Menanggapi masukan petani, Sekretaris Daerah Provinsi Kalteng Fahrizal Fitri mengungkapkan, tahap pertama ini pihaknya akan memperbaiki saluran irigasi sebagai tata kelola air. Selain itu, pihaknya juga akan membangun gudang bulog sekaligus pengepakan dengan merek sendiri.
“Hasilnya itu pasti akan terbeli. Tidak hanya itu, nanti akan dibangun silo-silo di beberapa tempat,jadi setelah jadi beras akan langsung di-packing dengan merek lokal,” kata Fahrizal.
Beberapa waktu terakhir desa itu juga dikunjungi Presiden Joko Widodo dan beberapa menterinya. Petani mendapatkan bantuan alat mesin pertanian dari Menteri Pertanian Syahrul Yasin Limpo.
Fahrizal menambahkan, program lumbung pangan nasional bukan hanya bicara soal pemenuhan pangan Indonesia tetapi tentunya diikuti oleh kesejahteraan petani. Pihaknya optimis petani tidak akan bergantung dengan banyak pihak termasuk tengkulak.
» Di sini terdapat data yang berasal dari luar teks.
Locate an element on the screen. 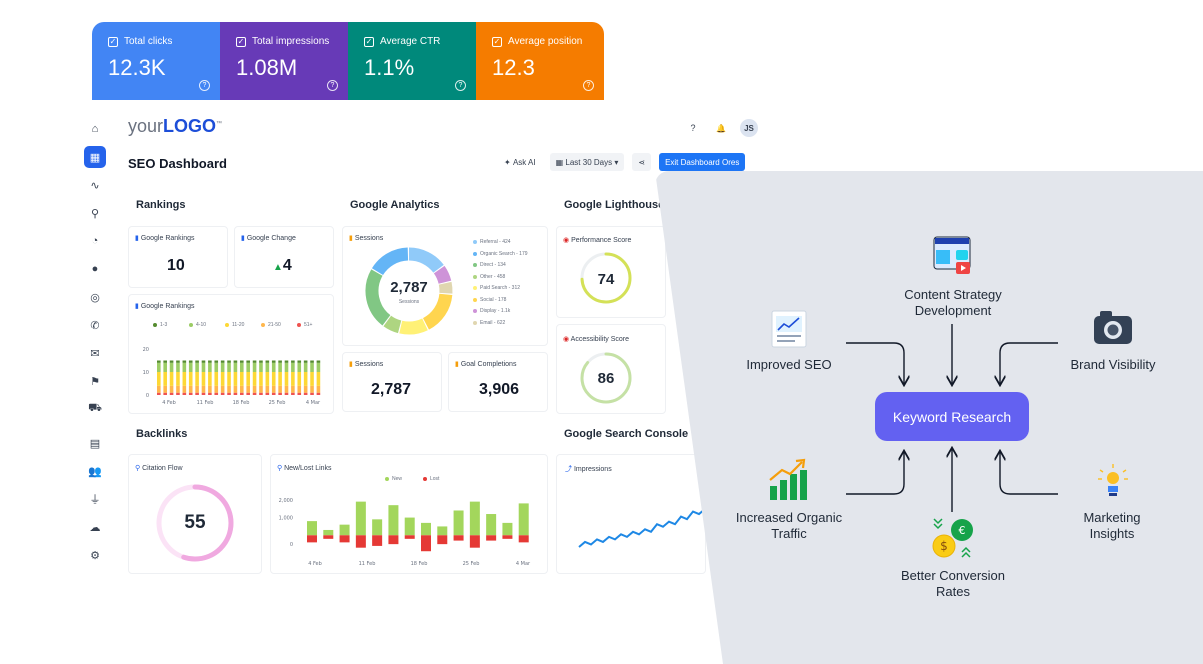 The height and width of the screenshot is (664, 1203). settings-icon: ⚙ is located at coordinates (95, 556).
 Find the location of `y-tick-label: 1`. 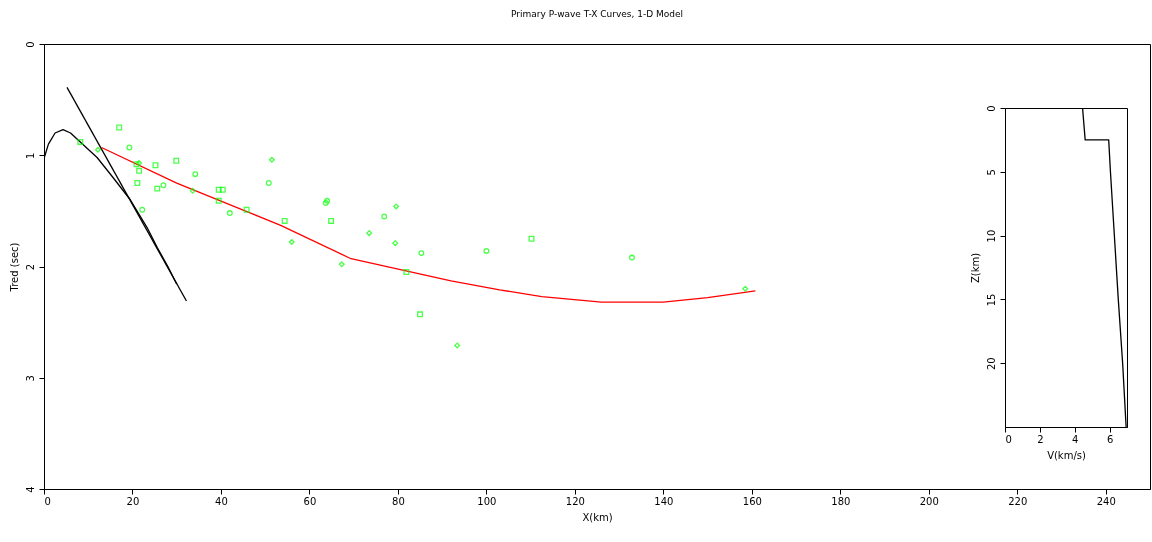

y-tick-label: 1 is located at coordinates (30, 156).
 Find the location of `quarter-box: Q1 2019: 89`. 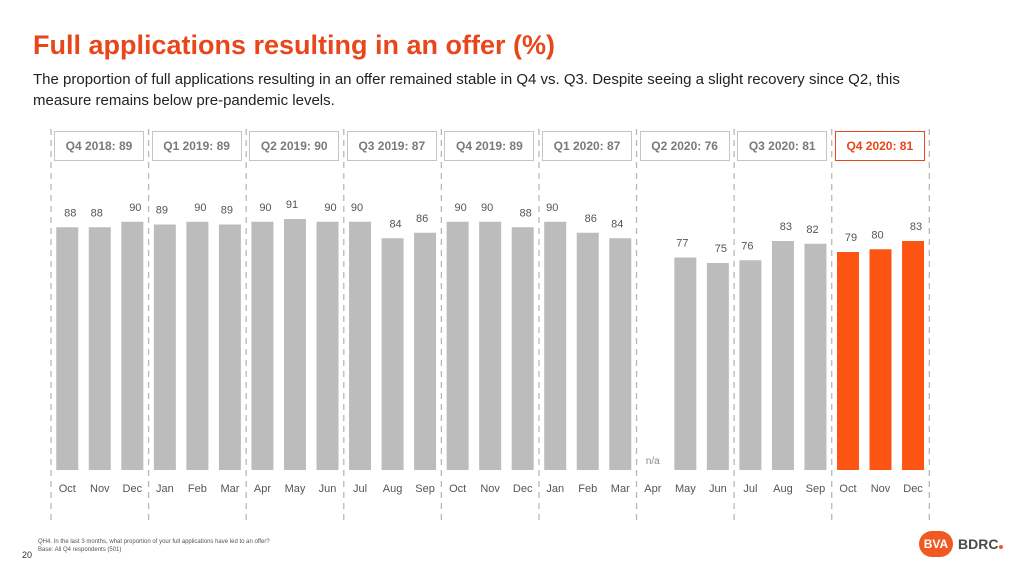

quarter-box: Q1 2019: 89 is located at coordinates (196, 146).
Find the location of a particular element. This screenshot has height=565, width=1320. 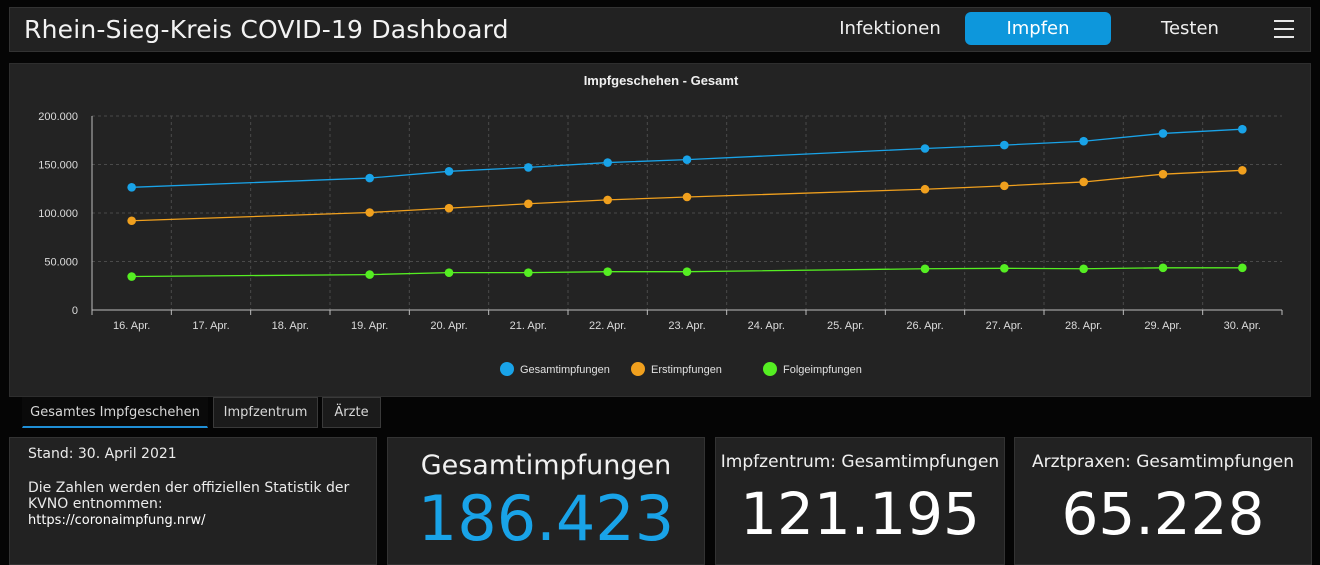

tab-impfen: Impfen is located at coordinates (1038, 28).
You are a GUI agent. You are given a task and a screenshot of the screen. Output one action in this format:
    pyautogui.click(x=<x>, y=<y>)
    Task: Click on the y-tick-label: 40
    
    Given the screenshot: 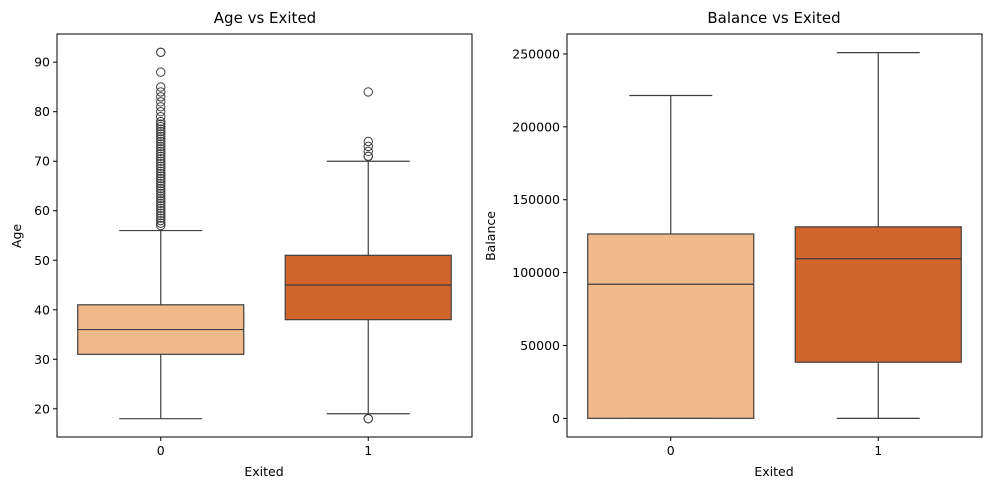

“Kalau soal pupuk memang masyarakat juga mengeluh karena khawatir waktunya bergeser. Tetapi kami sudah sampaikan ini memang situasi sulit karena pandemi ini distribusi jugua terhambat,” kata Fahrizal.
Guru Besar dan Kepala Bioteknologi Institut Pertanian Bogor (IPB) Dwi Andreas Santosa mengungkapkan, untuk mewujudkan ketahanan pangan bukan hanya soal padi. Pemerintah juga perlu mempertimbangkan empat pilar utama, yakni kelayakan tanah, kelayakan infrastruktur, kelayakan budidaya dan teknologi, juga kelayakan sosial-ekonomi.
“Saya belum melihat komitmen pemerintah ke arah diversifikasi pangan. Itu bisa dilihat saat kehabisan beras masyarakat memilih membeli dan mengonsumsi mie instan,” kata Andreas.
Andreas mengungkapkan, dari sejarahnya belum ada proyek atau program pangan yang berhasil mensejahterakan petani maupun memenuhi kebutuhan pangan nasional. “Sedari awal saya sudah sampaikan ini produk gagal karena tidak memenuhi pilar-pilar itu tadi,” ungkapnya.